> **Texte cité**
┌──

Affichage des articles dont le libellé est [EDITEUR] GALLIERA. Afficher tous les articles

LA ZIGOUNETTE TRANSCONTINENTALE

L'ALIBI DU LIBYEN, NORMAN ADAMS
GALLIERA / ADAMS # 8, 1974

Voici une lecture aussi effarante qu'atterrante : la huitième aventure de Norman Adams, docteur, espion, baiseur, loser. Hétéro-héros pathétique, adepte des pratiques sodomites sur la gent féminine et justicier international turbinant pour le compte d'une organisation de super Black Panthers Panafricanisés, le Wakanda version agit-prop du Tier Monde - soucoupes volantes, base secrète et technologies haut de gamme - enfin, ça, c'est ce que l'éditeur te promet dans le résumé des premières pages mais ne bave pas trop, de cette joncaille, tu n'en verra jamais la couleur.
Norman Adams, c'est plutôt du SAS d'extrême-gauche - une extrême gauche à prendre avec de fichues pincettes, je te préviens, puisqu'elle aurait plus tendance, cette extreme de la gauche, à définir la position du pénis au repos dans le bénouze de l'auteur que les possibles postures idéologiques arborées par le héros en titre.
Mais reprenons.

Ainsi, dans cet épisode, notre pauvre hère est contacté par Aldo Melone, un multi-miliardaire italien.
L'auteur, qui avance masqué sous le pseudonyme de son protagoniste principal tout en rédigeant ses exploits à la troisième personne du singulier (vas-y donc trouver une logique dans tout ça), l'auteur, donc, semble très en forme niveau blagounettes vaseuses et, page 29, ouvre les hostilités en nous informant des activités du richissime rital en ces termes (je cite car ça le mérite :)

"La MACA et la RONI constituaient [...] les deux mamelles de l'empire d'Aldo Melone."
On se marre doucement mais rassures-toi, il ne s'agit là qu'un d'un tout petit échauffement. Les choses sérieuses débutent quelques pages plus loin avec l'arrivée d'une pute Romaine (et pas Roumaine, s'il-te-plait), fervente adepte de sodome (normal) et grande dispensatrice en reparties comiques façon mantras obscurs.
"Au lit, coït qui mal y baise [...] mais au nid, coït qui mâle y bande," lance-t-elle finement en clôture du premier chapitre.
Clôture des préliminaires itou.
Car, page 35, on a parfaitement comprit que cet Alibi du Libyen, ça allait être la fête au n'importe quoi d'un bout à l'autre du bouquin. Une avalanche de conneries, un déchaînement d'humour qui tombe à plat, je te l'a fait courte : le second degré du trente-sixième dessous à prix discount, 15 centimes la palette (et encore, je suis pas sûr de tout vendre...)

└──

> **Données fournies**

┌──

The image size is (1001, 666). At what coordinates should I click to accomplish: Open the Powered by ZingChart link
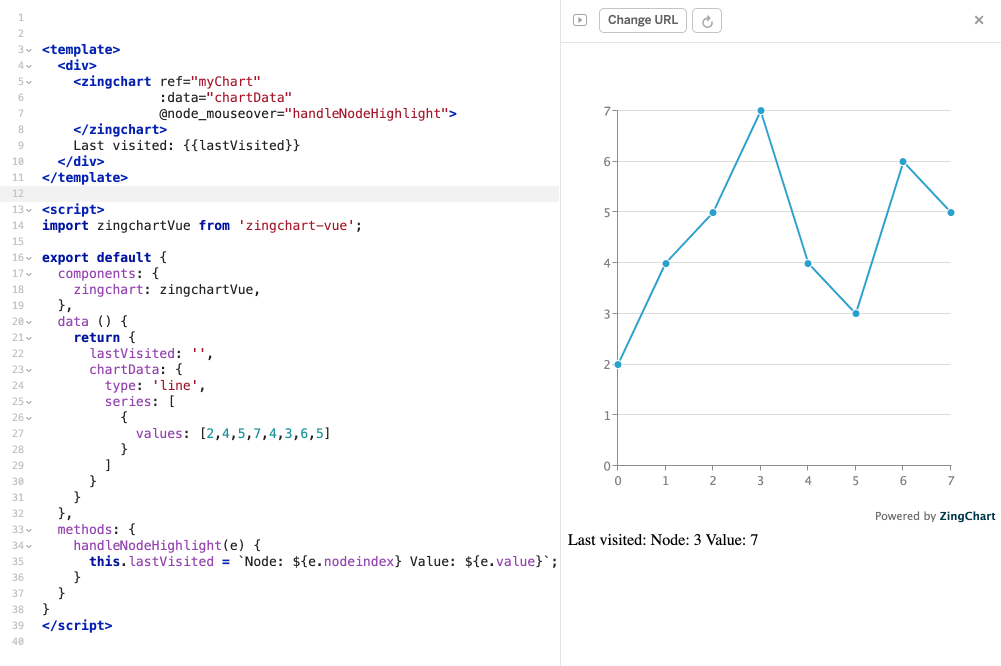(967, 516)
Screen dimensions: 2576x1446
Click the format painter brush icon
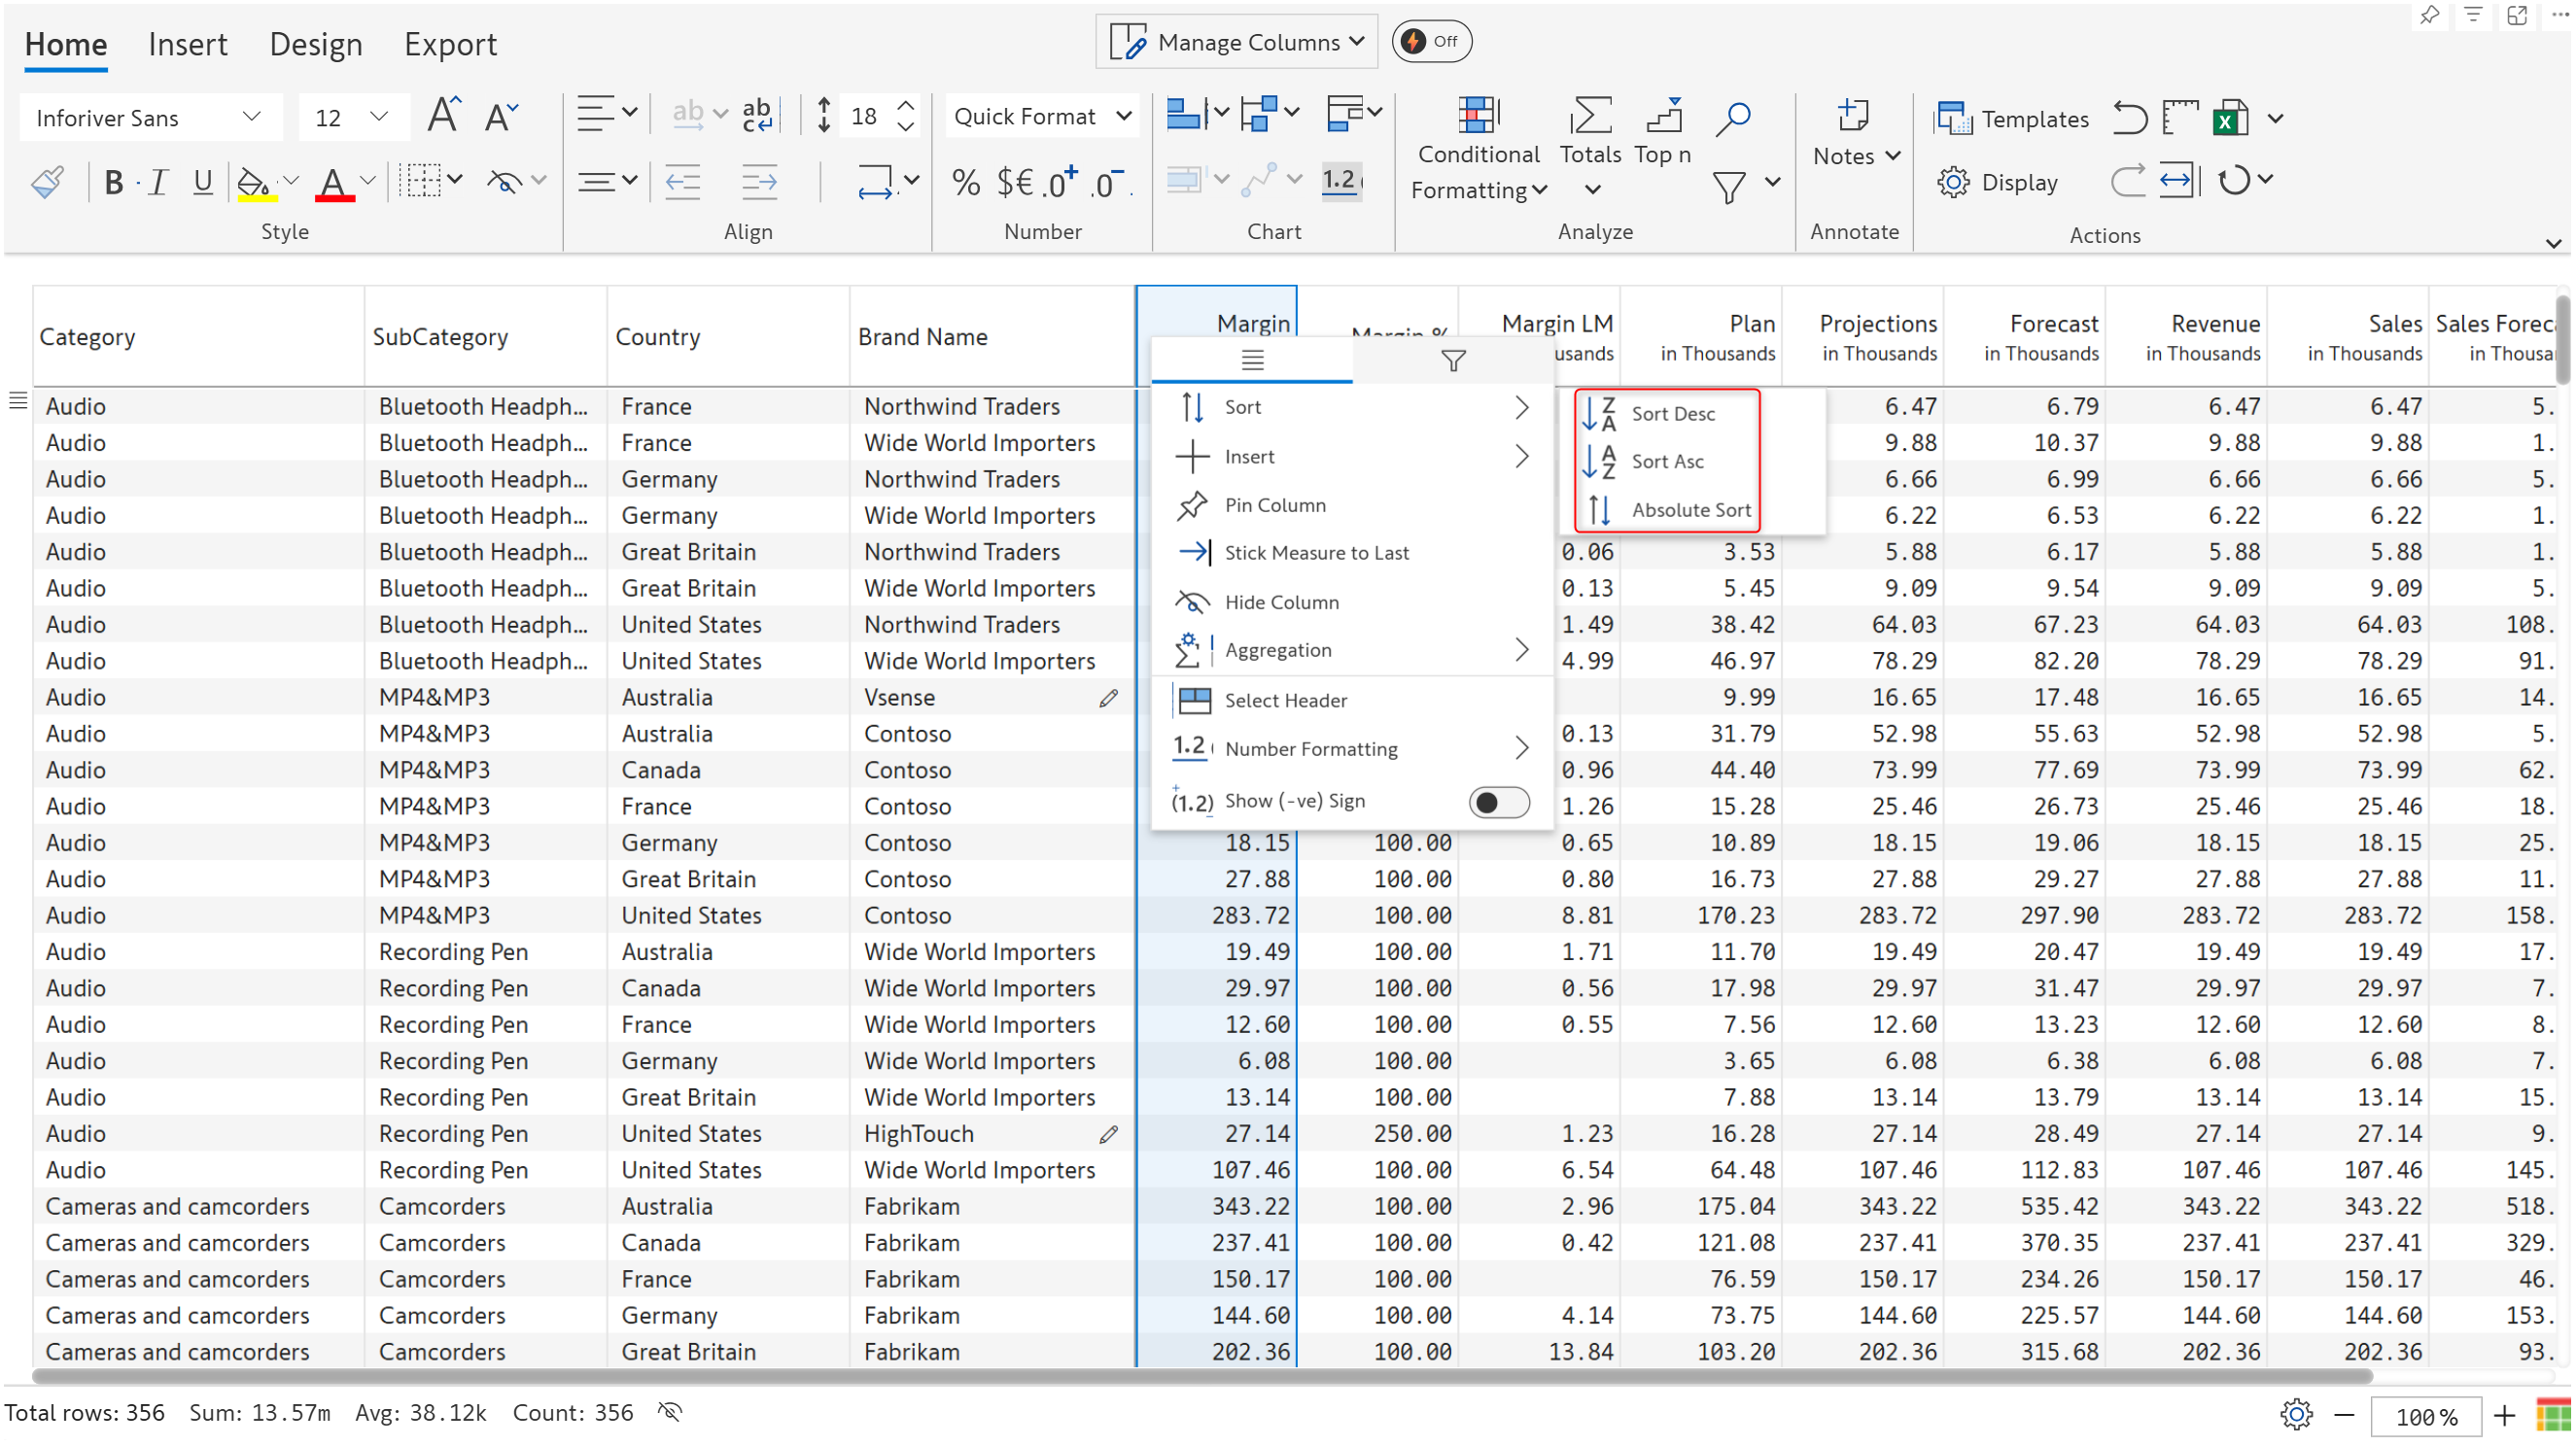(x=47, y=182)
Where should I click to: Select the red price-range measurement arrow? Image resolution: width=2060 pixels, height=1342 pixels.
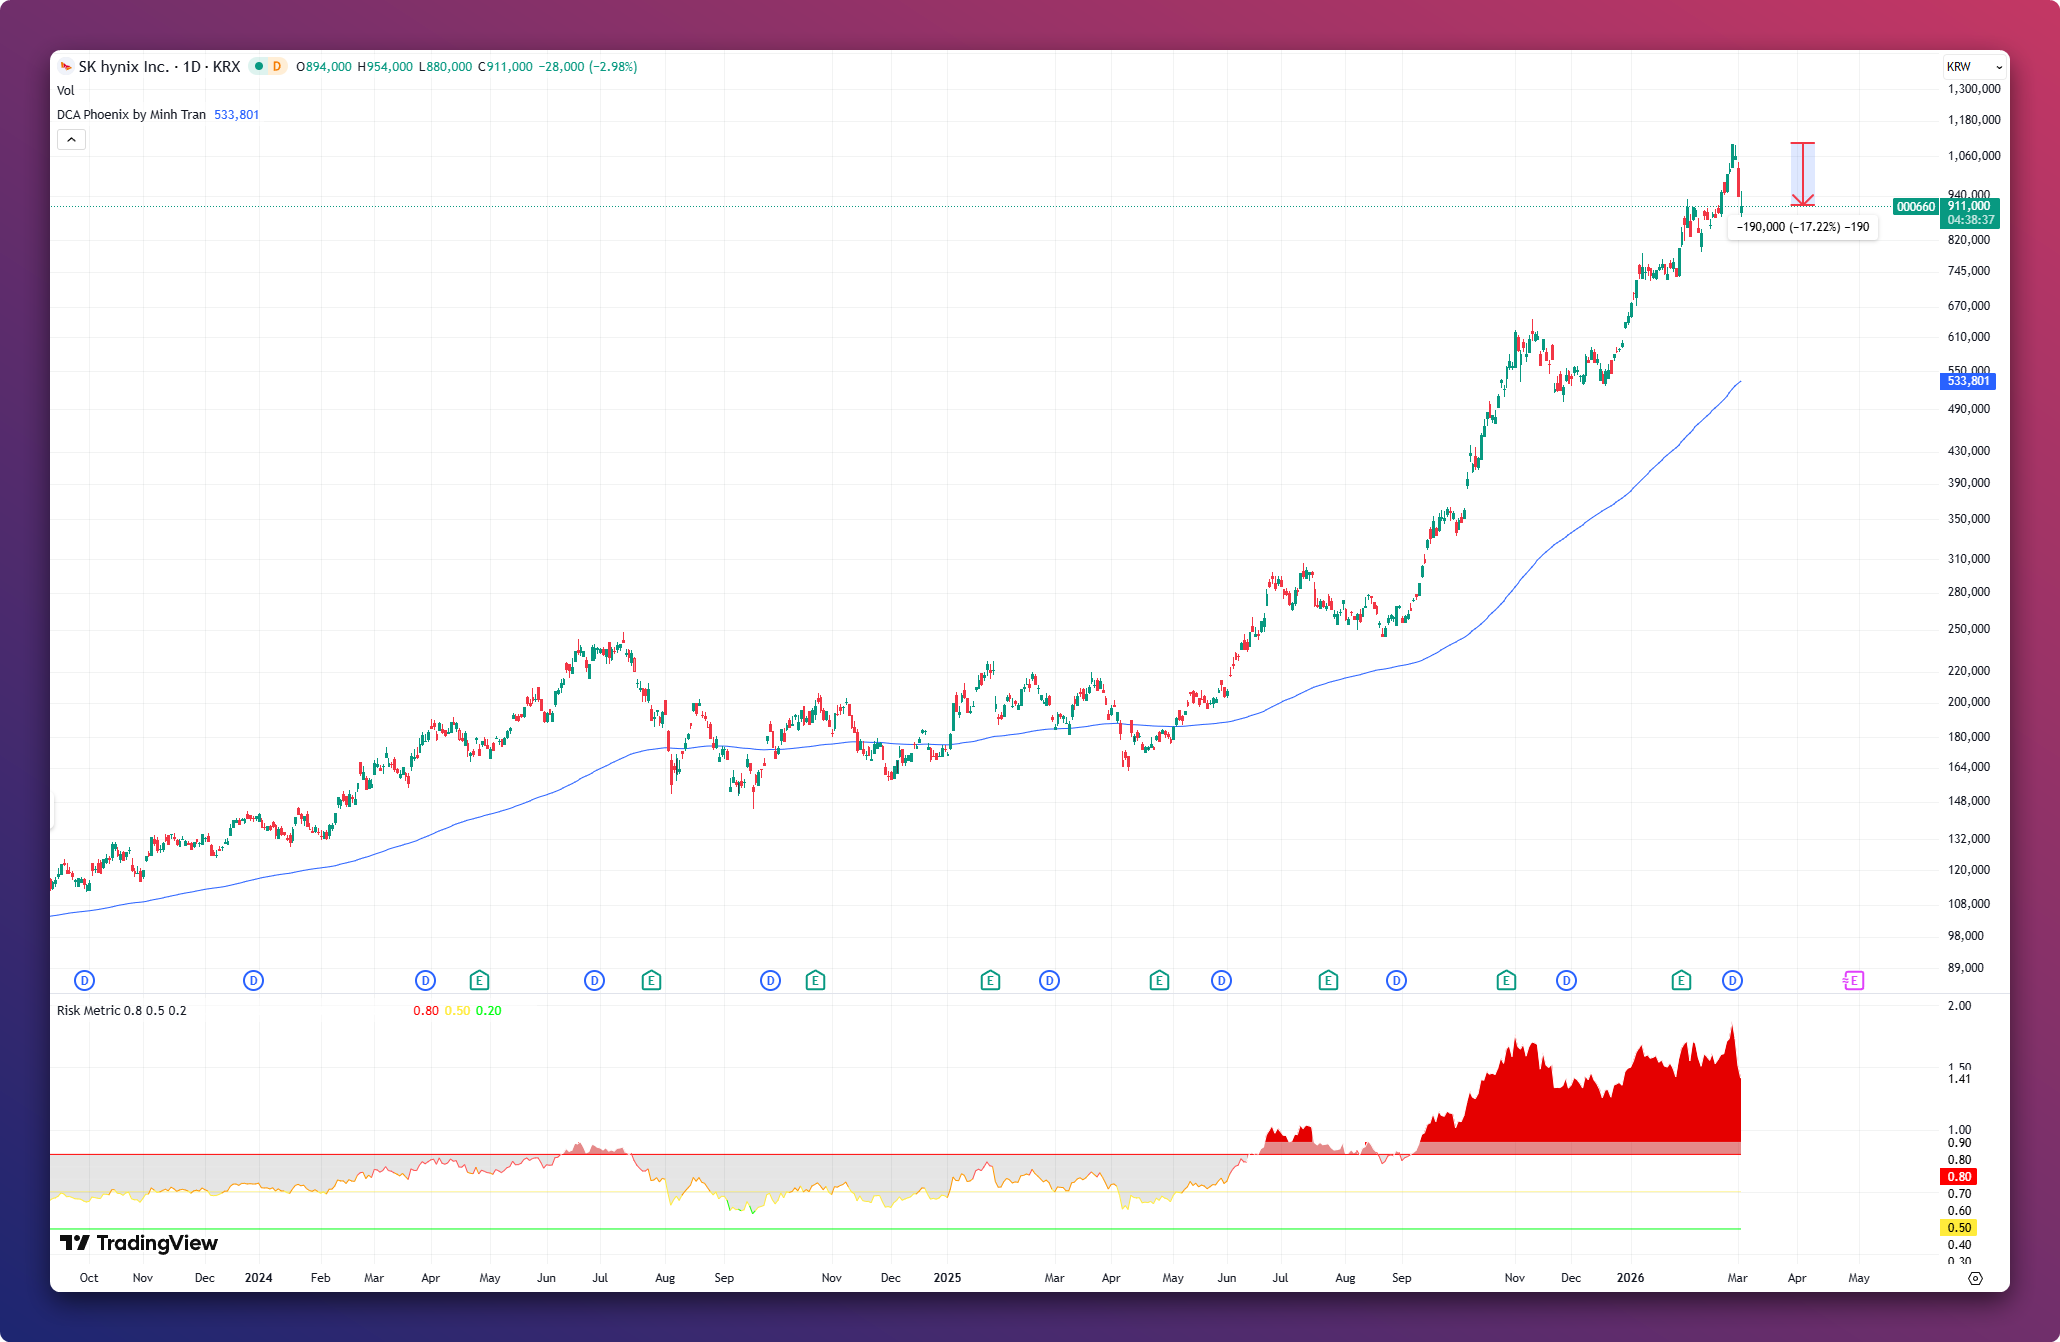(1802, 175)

└──

> **Consignes**
A: Résumez sous forme de liste le paragraphe du texte cité qui commence par « Voici une lecture aussi effarante », en gardant ses faits principaux.
B: Extrayez du texte cité, mot pour mot, le passage qui va de « Norman Adams, c'est » jusqu'à « Mais reprenons. ».

> **Réponses par tâche**
A:
- Il s'agit de la huitième aventure de Norman Adams, une lecture jugée aussi effarante qu'atterrante.
- Le héros est à la fois docteur, espion, séducteur et perdant, un « hétéro-héros » pathétique, adepte de la sodomie avec les femmes.
- C'est un justicier international qui travaille pour une organisation de super Black Panthers panafricanisées, une version agit-prop du Wakanda pour le Tiers Monde.
- Cette organisation disposerait de soucoupes volantes, d'une base secrète et de technologies de pointe.
- C'est ce que promet l'éditeur dans le résumé des premières pages, mais le lecteur n'en voit jamais la couleur.

B:
Norman Adams, c'est plutôt du SAS d'extrême-gauche - une extrême gauche à prendre avec de fichues pincettes, je te préviens, puisqu'elle aurait plus tendance, cette extreme de la gauche, à définir la position du pénis au repos dans le bénouze de l'auteur que les possibles postures idéologiques arborées par le héros en titre.
Mais reprenons.